--- Text under study ---
━━━

Frequent safety sessions will help ensure your crews make it home healthy and happy every night.
Whether you are required to hold them or not, safety meetings are critical to protecting your workers and your company from the many risks encountered in the field, shop, your vehicles and your yards every day.
“We have to counteract the contractor’s desire to get the job done,” says Joel Levitt, author and director of international projects at Life Cycle Engineering. “The goal of safety meetings is to increase people’s consciousness.”
For the last 30 years, Levitt has provided training in the maintenance and engineering fields for more than 3,000 organizations in 25 countries. He has written more than 150 articles and 10 books on topics around maintenance management. His latest book is 10 Minutes a Week to Great Meetings.
Dig Different: How often should people hold safety meetings, and how much time do we need to deliver the messages?
Levitt: It depends on your goal. What I’m most interested in is people not getting hurt. It’s not unreasonable to have a safety moment every day. It could be one or two minutes. Some companies, when they have any meeting, they always have a safety moment.
A lot of times we’ll do just a five- or 10-minute toolbox meeting in the morning; nothing real elaborate. If you’re going to cover a bigger topic, it might be a half-hour or an hour with a PowerPoint presentation.
Or it could be a single-point lesson during a toolbox meeting before going to work in the morning. Fatigue is a common cause of accidents: When you are tired, there is more of a chance of injury. Ergonomics would be another, how to pick up something correctly — keeping your back straight, using your legs, not bending over your center of gravity.
Contractors have a unique situation compared to the in-house people. Every single day they are facing a different set of hazards because of the different locations.
So they want to get the team together to discuss what’s going on at that site. Take five minutes to look at the hazards, like slippery surfaces, construction going on around them, the position of cranes and heavy lifts, and overhead power lines.
New guys get hurt all the time, but the other big group is those who have 15 or 20 years of experience who have a momentary lapse in judgment. That’s what we’re trying to help them with. You want to keep reinforcing to make sure it’s in people’s minds when they go to work. My concern is that people are thinking and participating in meetings, so you have to make it fun, interesting and get people’s attention.
Dig Different: How often should key topics like confined space be reviewed?
Levitt: You can do it every couple of months, maybe cover a different aspect of it each time. The one story that got my attention is the guy who bent over to pick up a tool and collapsed. The guy standing next to him, thinking he’s having a heart attack, bends over to help him and he collapses. It turned out there was a chest-high level of carbon monoxide, so as long as they were standing up they were fine.

━━━

--- Material shown ---
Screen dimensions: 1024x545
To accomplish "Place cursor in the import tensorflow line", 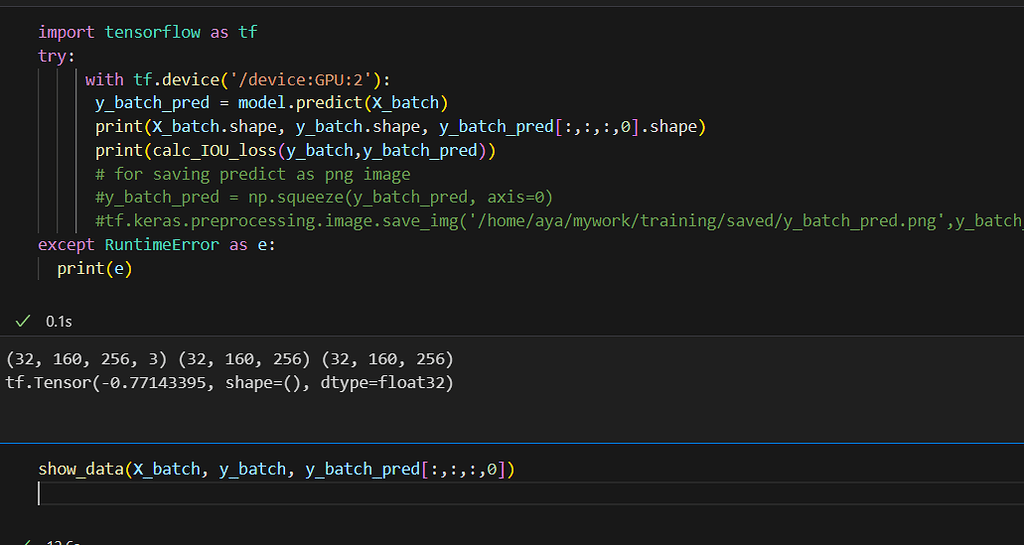I will point(147,32).
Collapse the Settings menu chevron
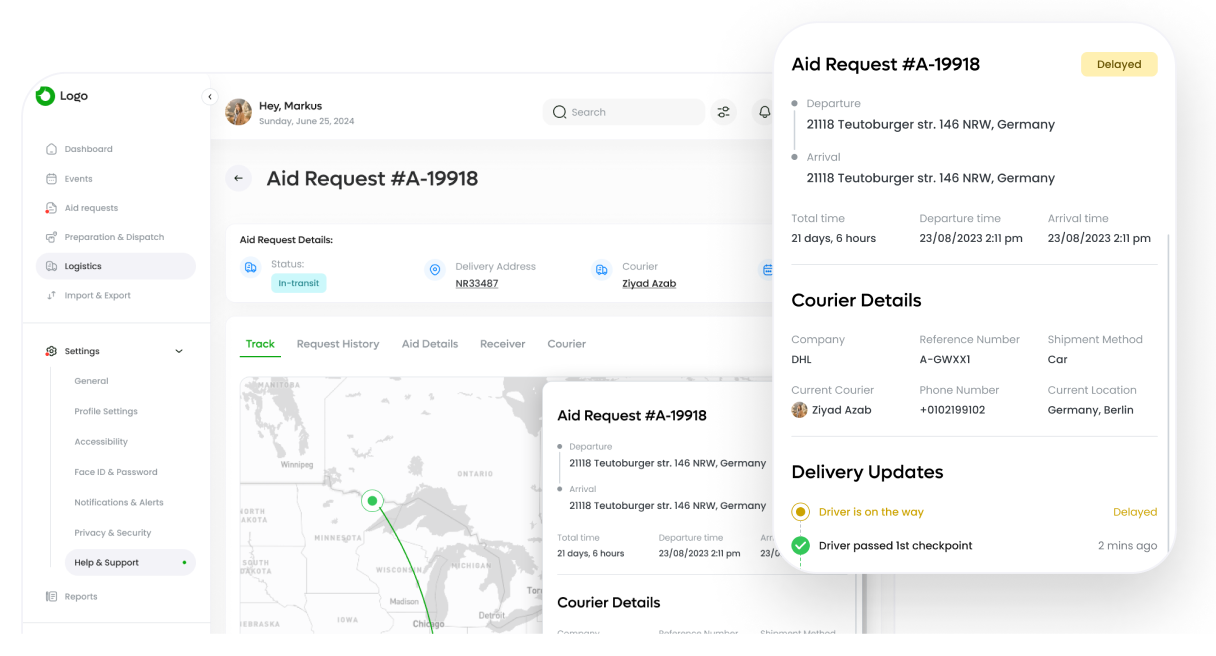This screenshot has height=656, width=1216. pos(179,351)
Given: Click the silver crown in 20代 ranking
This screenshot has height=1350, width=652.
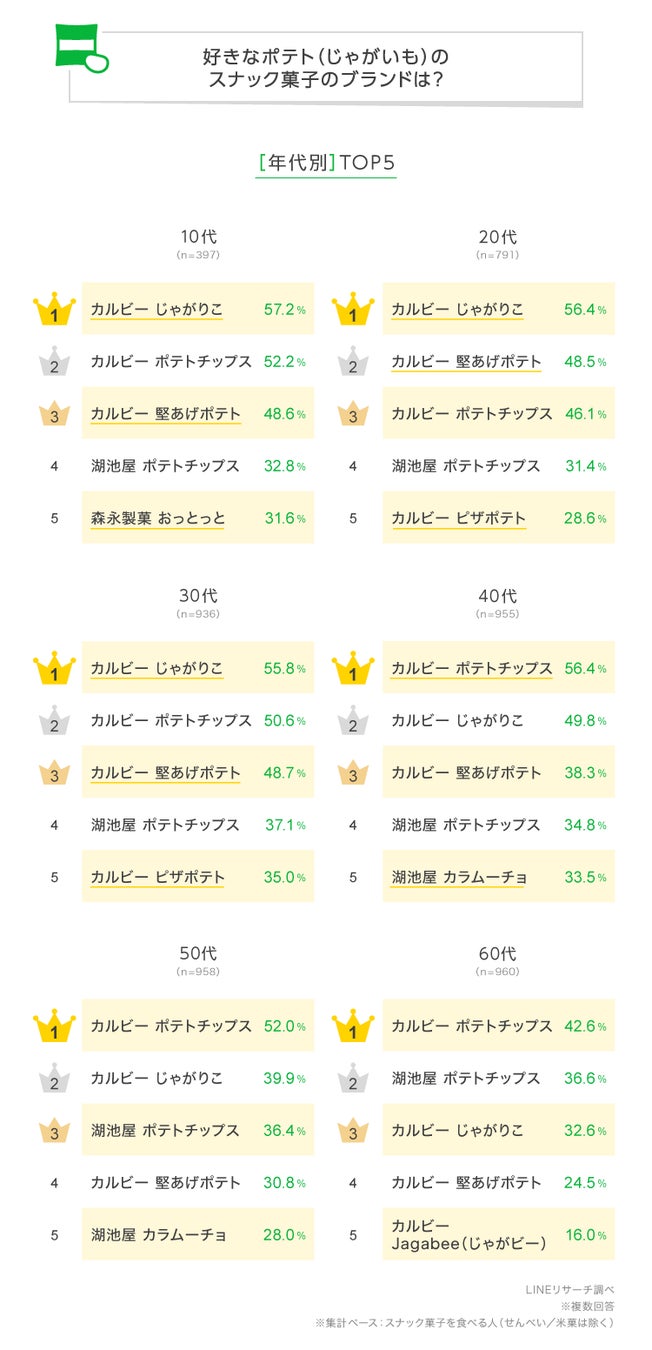Looking at the screenshot, I should point(355,362).
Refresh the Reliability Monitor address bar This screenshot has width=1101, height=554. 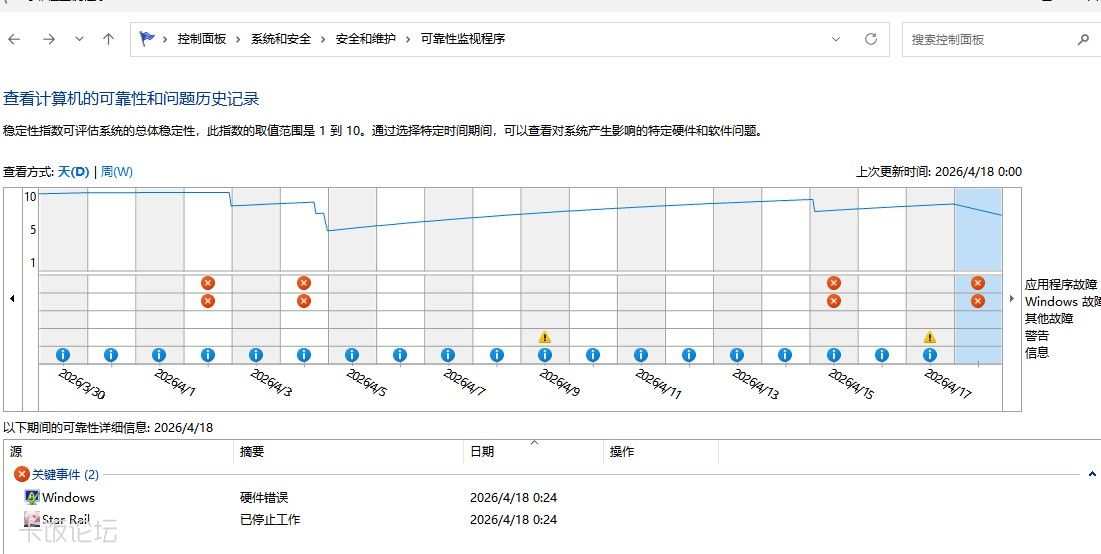[871, 39]
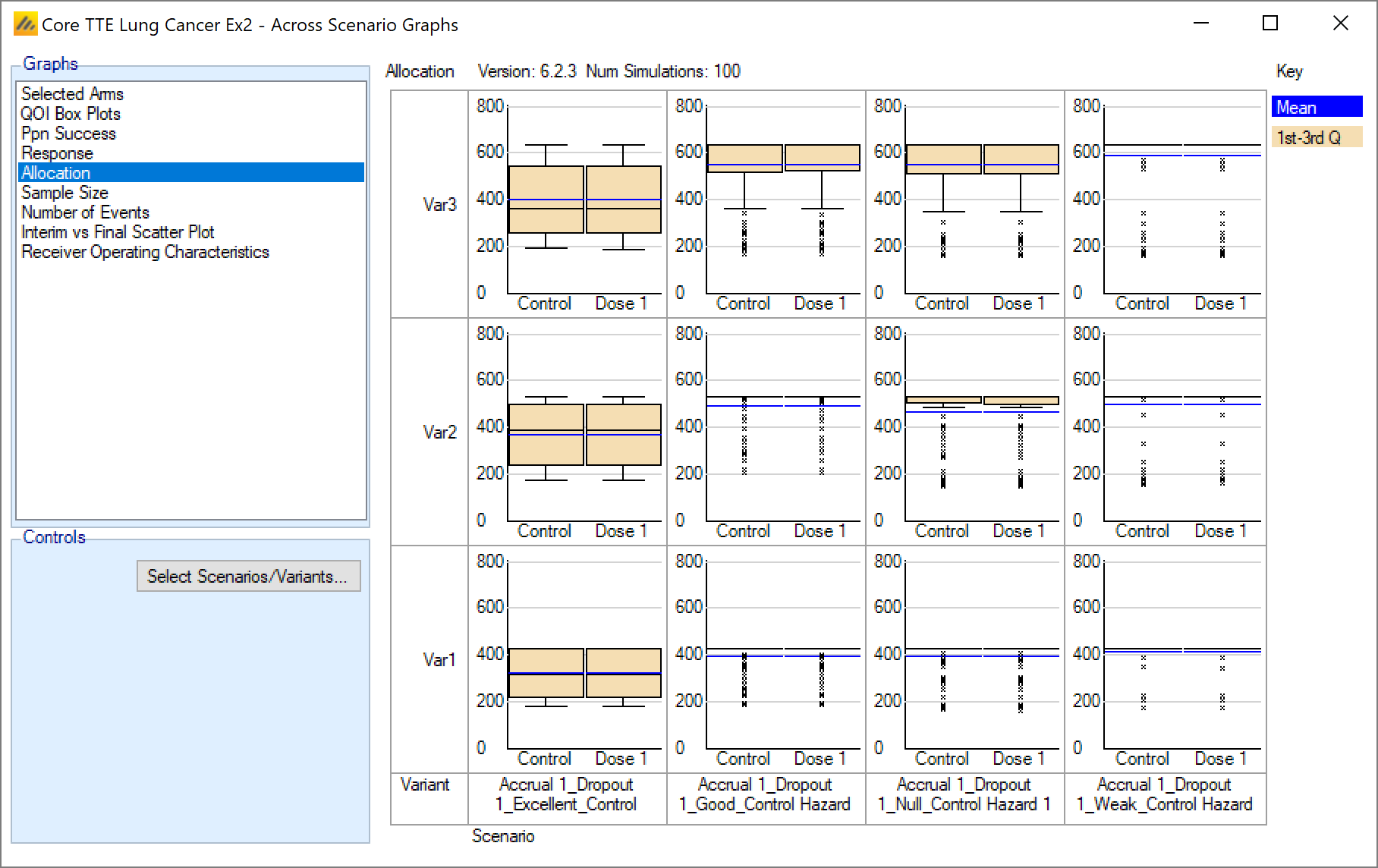Click the Select Scenarios/Variants button
This screenshot has height=868, width=1378.
coord(248,577)
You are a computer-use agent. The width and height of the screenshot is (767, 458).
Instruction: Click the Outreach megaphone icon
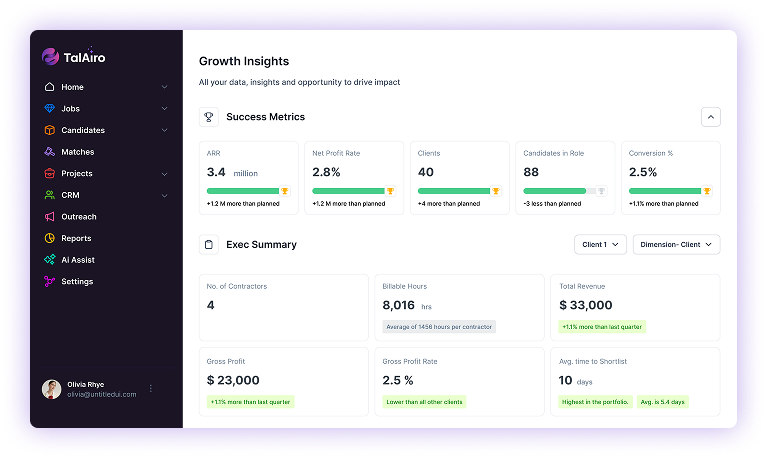point(50,217)
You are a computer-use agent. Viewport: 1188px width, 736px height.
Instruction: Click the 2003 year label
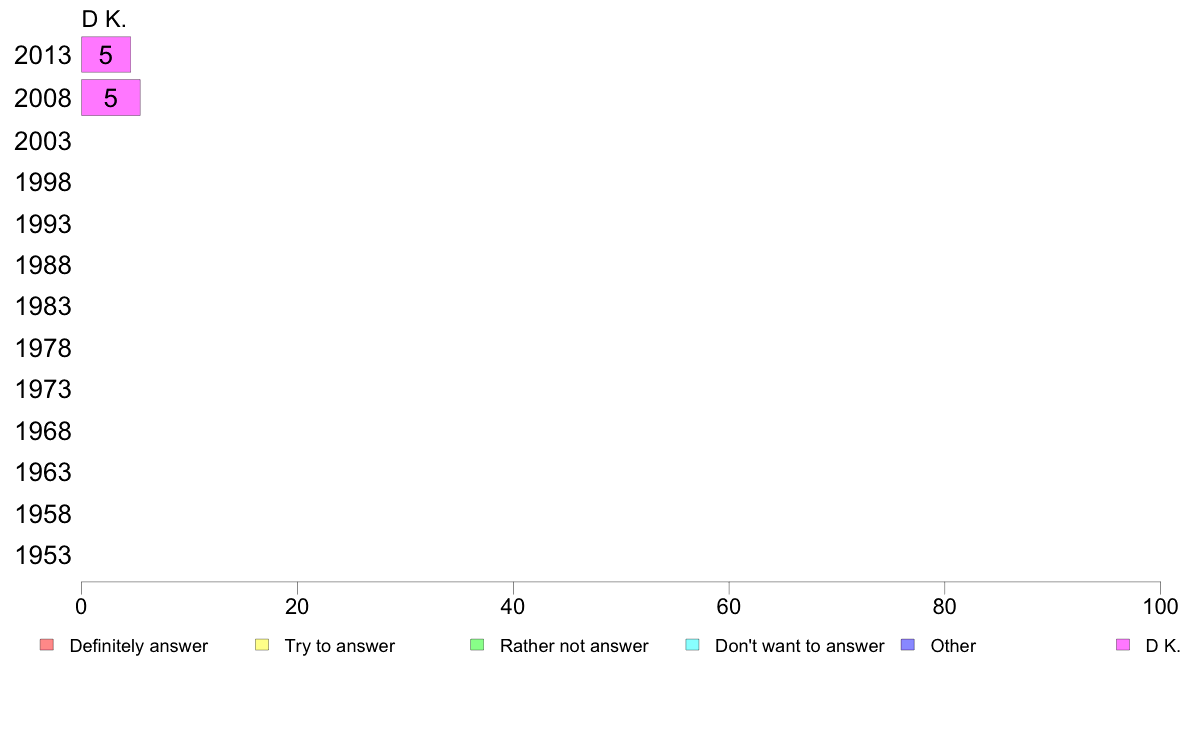[x=43, y=141]
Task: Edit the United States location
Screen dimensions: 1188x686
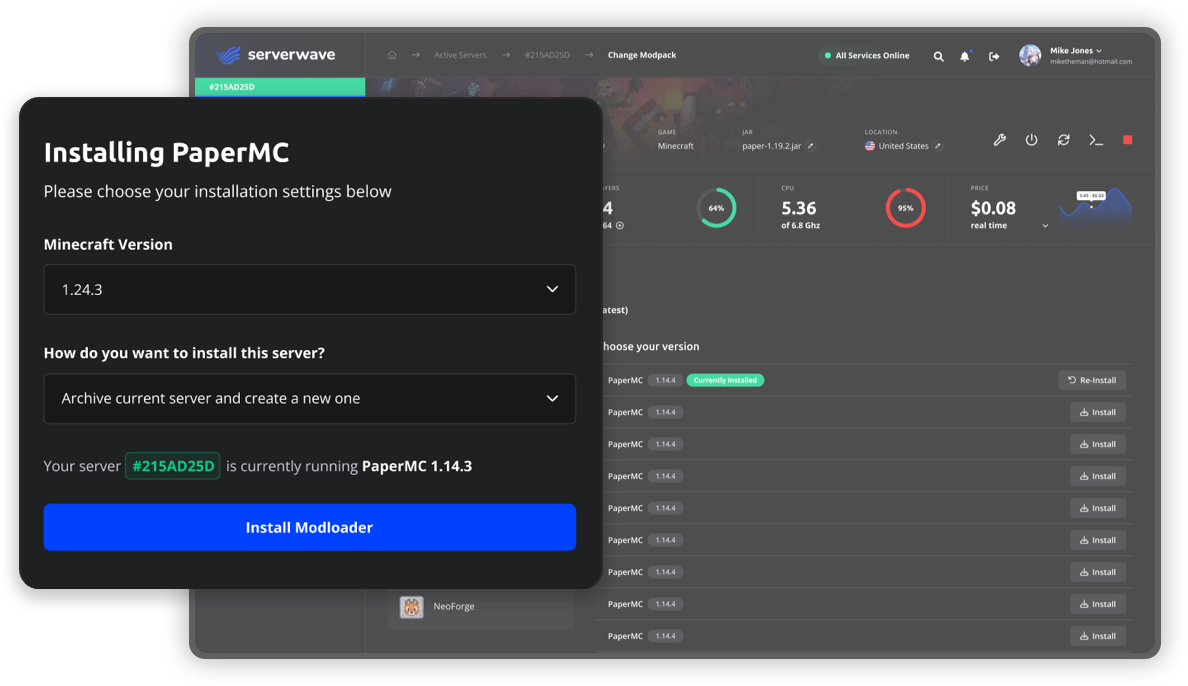Action: point(938,146)
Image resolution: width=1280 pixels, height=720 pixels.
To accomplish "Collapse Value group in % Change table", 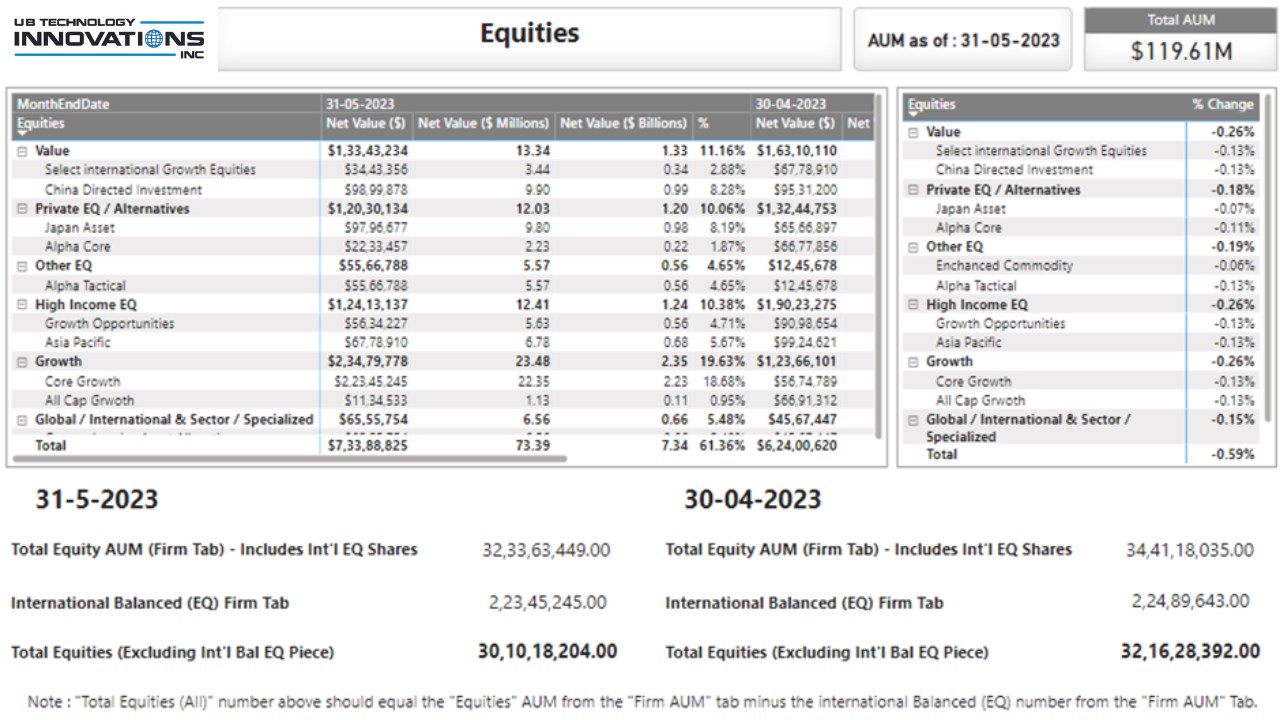I will point(913,132).
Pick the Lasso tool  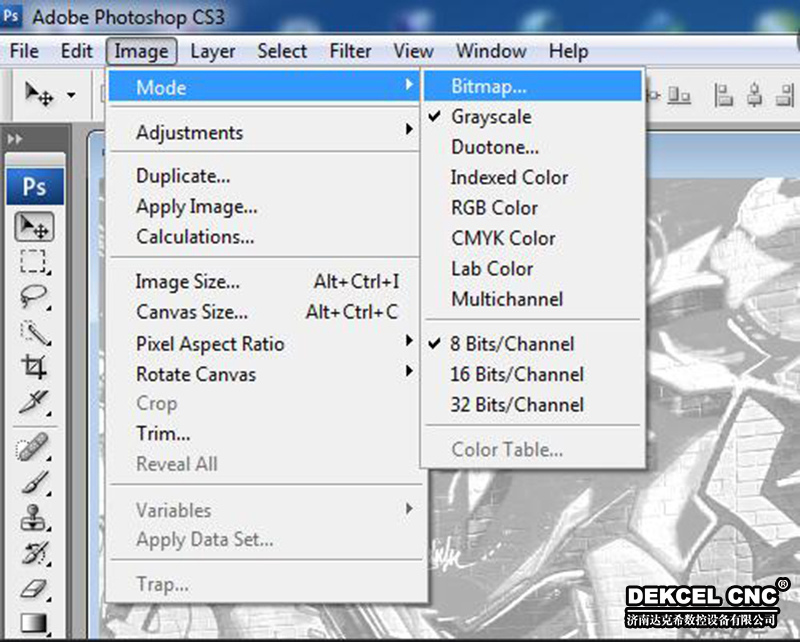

━━━

--- What you will do ---
1 - Rewrite the safety-meetings interview between "For the last" and "a safety moment.", inclusive, with "safety moment" changed to "safety briefing".
2 - Translate this sentence from the safety-meetings interview into Spanish: "Fatigue is a common cause of accidents: When you are tired, there is more of a chance of injury."
3 - Answer these questions using the safety-meetings interview.
(a) In how many countries has Levitt provided training?
(b) How long does the morning toolbox meeting often last?
(c) What gas was at a chest-high level in the story Levitt tells?

--- Task-by-task solutions ---
1 -
For the last 30 years, Levitt has provided training in the maintenance and engineering fields for more than 3,000 organizations in 25 countries. He has written more than 150 articles and 10 books on topics around maintenance management. His latest book is 10 Minutes a Week to Great Meetings.
Dig Different: How often should people hold safety meetings, and how much time do we need to deliver the messages?
Levitt: It depends on your goal. What I’m most interested in is people not getting hurt. It’s not unreasonable to have a safety briefing every day. It could be one or two minutes. Some companies, when they have any meeting, they always have a safety briefing.

2 - La fatiga es una causa común de accidentes: cuando estás cansado, hay más probabilidad de sufrir una lesión.

3 -
(a) 25
(b) Five or 10 minutes
(c) Carbon monoxide